For the ‘man on the street’, technology often looks like another language. Acronyms are a speciality of the TMT industry, and each day there seems to be another buzzword to keep track of. And when you look the development of the content world, paying particular attention to 4K and 8K, you have to wonder what the point actually is.
Mike Zink, VP of Technology at Warner Bros, summed up the point pretty simply. Having just been to IFA in Berlin, Zink commented that almost every stand had an 8K TV on it. It is a product which is increasingly getting pushed onto consumers, but there is very little 8K content to actually justify the expenditure on the new technology.

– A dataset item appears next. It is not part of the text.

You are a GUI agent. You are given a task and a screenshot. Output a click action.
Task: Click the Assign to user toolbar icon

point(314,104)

Some analysts and commentators might suggest that it is a sensible decision for the consumer to purchase a product which is laden with future-proofed technology, however we think it is simply a ruse to bleed as many dollars out of already strained wallets.

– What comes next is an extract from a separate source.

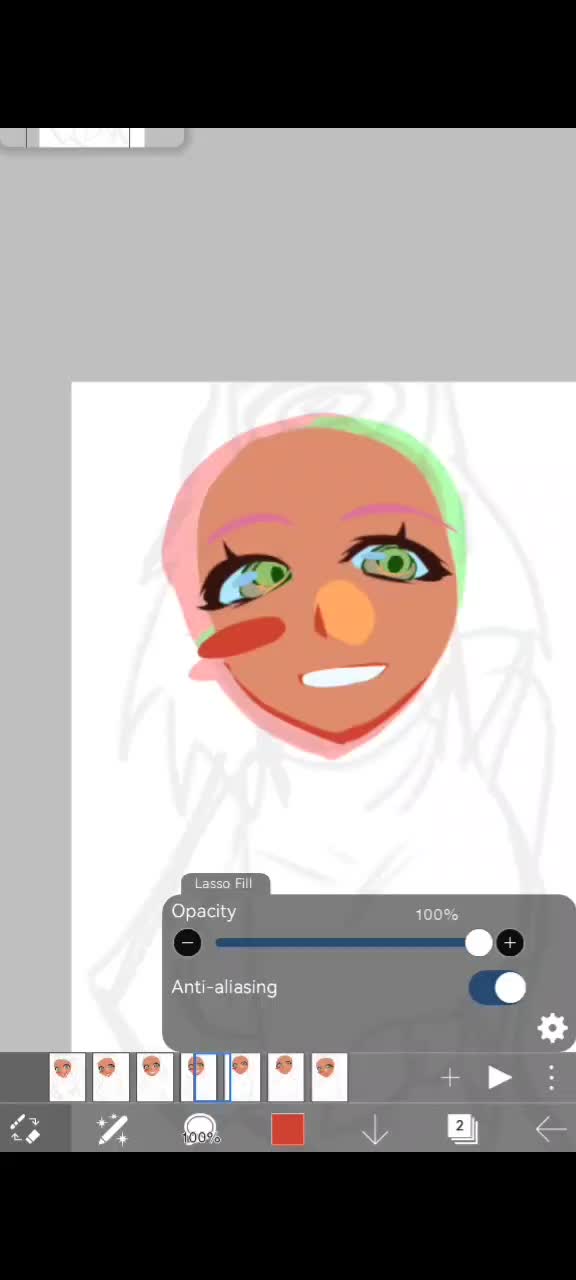Image resolution: width=576 pixels, height=1280 pixels.
Task: Switch between brush and eraser tool
Action: coord(25,1129)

And when you look at the numbers, the market penetration of 4K (we’re not even going to look at 8K right now) is steadily creeping up, but it is not as high as you would expect.

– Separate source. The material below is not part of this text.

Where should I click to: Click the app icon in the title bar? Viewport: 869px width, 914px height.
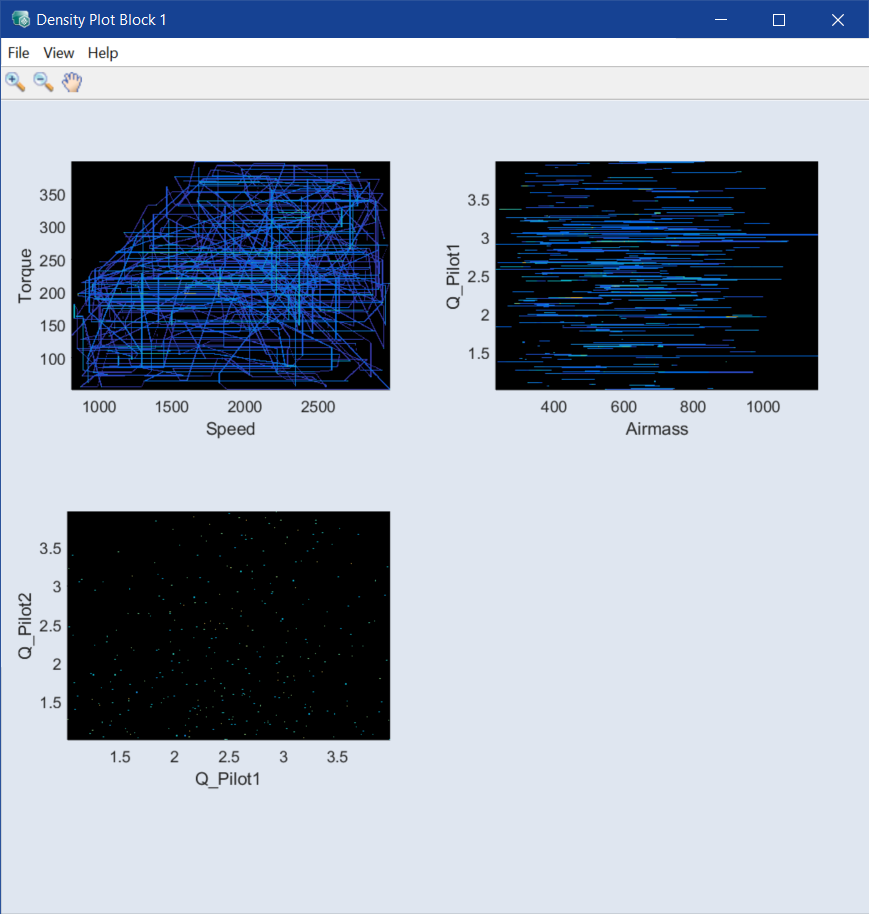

Maria Rua Aguete of IHS Markit estimates market penetration of 4K TVs across Europe is 46%. North America exceeds this percentage, though penetration drops to 42% when you look at China and further down to 19% in Japan. The consumer is being subjected to an assault of 8K messaging, though the 4K evolution is still a work in progress.
Another challenge which the industry faces is a lack of 4K content. In Europe, there is 4K content, though it is one of the few areas where the expenditure is partially justified by experience.
Without the content, is there any point in a 4K TV purchase? And if the market penetration does not increase, will the content creators be swaying into the additional expense of creating 4K content? It is a chicken and egg situation, where those who have been convinced to purchase a 4K TV are ending up in a suspect position.
Perhaps this is a reality check which some in the industry will welcome. The telcos, for instance, which be scratching their heads to figure out how they deliver the desired consumer experience. The increased consumption of video is already placing strain on the network, and 4K/8K would certainly make the creaks louder.
This is perhaps something which the content industry is missing. There is an expectation the infrastructure will be there to deliver the experience, though this might not always be the case.
The telcos are under some pretty severe pressure at the moment. Not only do they have to worry about the deployment of 5G networks, a pretty expensive job to say the least, there are demands on the home broadband side as well. If more consumers are expecting 4K content in their living room, they might end up a bit disappointed.
Trends in the connectivity world are heading the right direction, ‘fibre-first’ is a mentality which is being championed by a huge number of telcos, but are these trends moving fast enough?
If you are thinking about buying a 4K/8K TV right now, it might not be worth the extra investment. Not only is the supporting content thin on the ground, but you should also seriously consider whether you have a broadband connection which can underpin the desired experience.